* TASK SET:
• a. Decide whether each statement below agrees with the news report. Answer yes or no for each and quote the words of the report that decide it. (i) Ntiwiragabo was found living in the suburbs of Orleans. (ii) Kabuga was arrested in Arusha. (iii) The court granted Kabuga's request for a trial in France.
• b. List every person who, according to the news report, told The Associated Press or reporters something. Give the position the report assigns to each.
• c. Reproduce word for word the part of the news report that begins at the words "Kabuga had asked" and stops after the words "Arusha next month.".

PASSAGE PROVIDED Start Marker

Maj. Gen. Aloys Ntiwiragabo, a former head of Rwanda’s military intelligence service, recently was found by a French media outlet to be living in the suburbs of Orleans.

Rwanda prosecution spokesman Justin Nkusi told The Associated Press that an international arrest warrant has been issued for Ntiwiragabo, who is under investigation in France over his role in the 1994 genocide in which more than 800,000 ethnic Tutsi, and Hutus who tried to protect them, were killed.

Rwanda’s government says the 71-year-old Ntiwiragabo was part of the inner circle of the former government that orchestrated the genocide. The International Criminal Tribunal for Rwanda describes him as one of the architects of the killings.

Rwandan prosecutor general Aimable Havugiyaremye told reporters in Kigali on Tuesday that the government is working with the French unit in charge of combating war crimes and crimes against humanity to investigate the case.

The extradition request for Ntawiragabo comes after another suspected architect of the genocide, Felicien Kabuga, was arrested outside Paris in May.

Kabuga, who had been hiding for 25 years, is accused of financing the genocide, which he denies.

Kabuga had asked for a trial in France, citing frail health and asserting that a trial in Africa would be biased against him. The court overturned his request, and he is due to be sent to the international tribunal in Arusha, Tanzania for trial.

The International Residual Mechanism for Criminal Tribunals chief prosecutor, Serge Brammertz, told reporters in Kigali on Tuesday that Kabuga could be transferred to Arusha next month.

PASSAGE PROVIDED End Marker
DATA SUPPLIED Start Marker

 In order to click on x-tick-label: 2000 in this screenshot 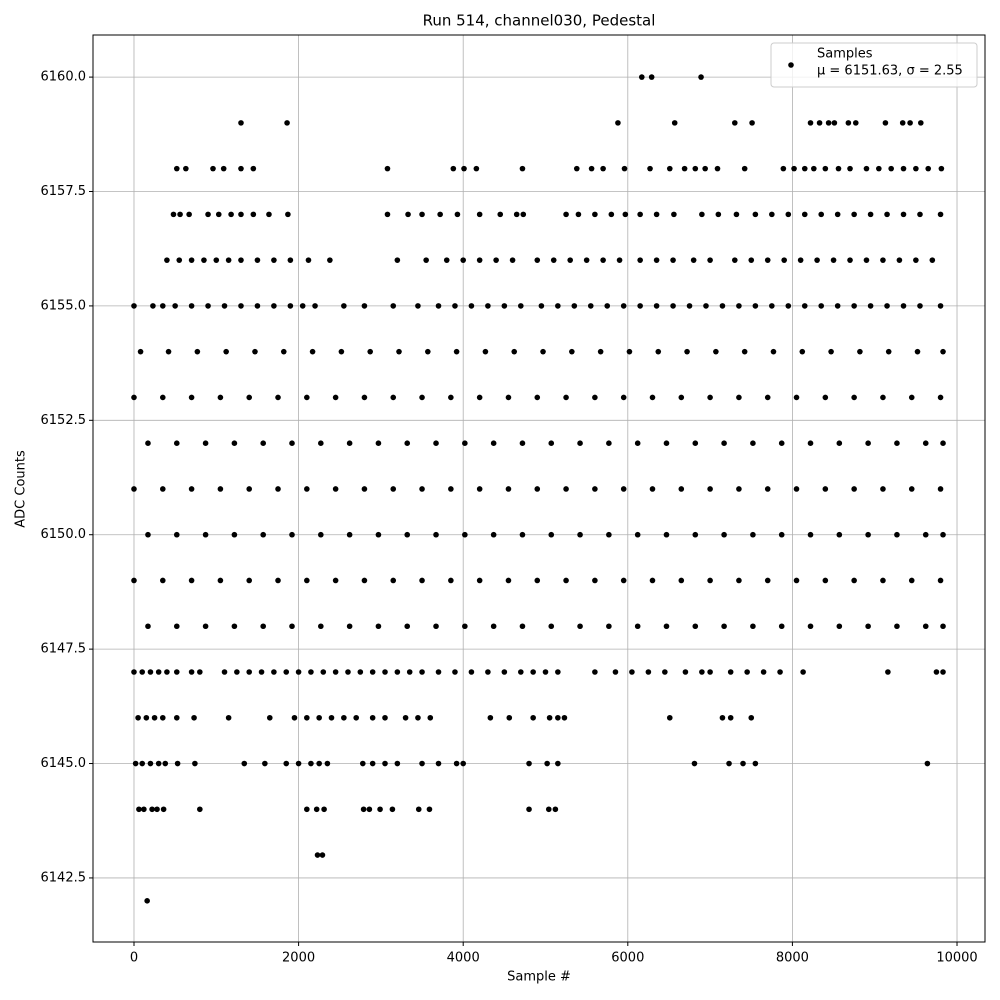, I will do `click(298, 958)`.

DATA SUPPLIED End Marker
DATA SUPPLIED Start Marker

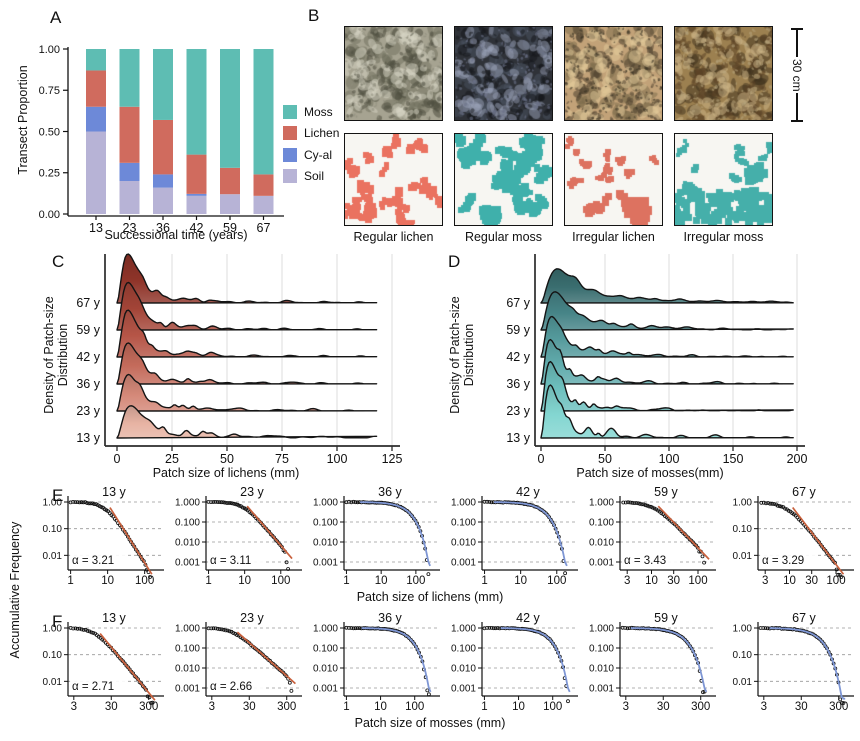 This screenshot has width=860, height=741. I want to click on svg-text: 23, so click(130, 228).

DATA SUPPLIED End Marker
DATA SUPPLIED Start Marker

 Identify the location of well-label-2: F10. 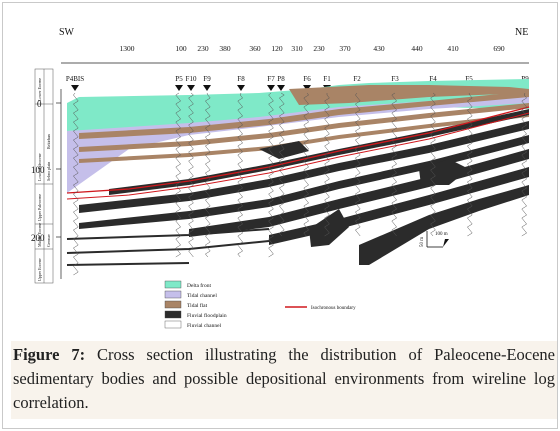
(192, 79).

DATA SUPPLIED End Marker

* RESULTS BY TASK:
• a.
(i) Yes: "recently was found by a French media outlet to be living in the suburbs of Orleans"
(ii) No: "was arrested outside Paris in May"
(iii) No: "The court overturned his request"

• b.
Justin Nkusi, Rwanda prosecution spokesman
Aimable Havugiyaremye, Rwandan prosecutor general
Serge Brammertz, chief prosecutor of the International Residual Mechanism for Criminal Tribunals

• c.
Kabuga had asked for a trial in France, citing frail health and asserting that a trial in Africa would be biased against him. The court overturned his request, and he is due to be sent to the international tribunal in Arusha, Tanzania for trial.

The International Residual Mechanism for Criminal Tribunals chief prosecutor, Serge Brammertz, told reporters in Kigali on Tuesday that Kabuga could be transferred to Arusha next month.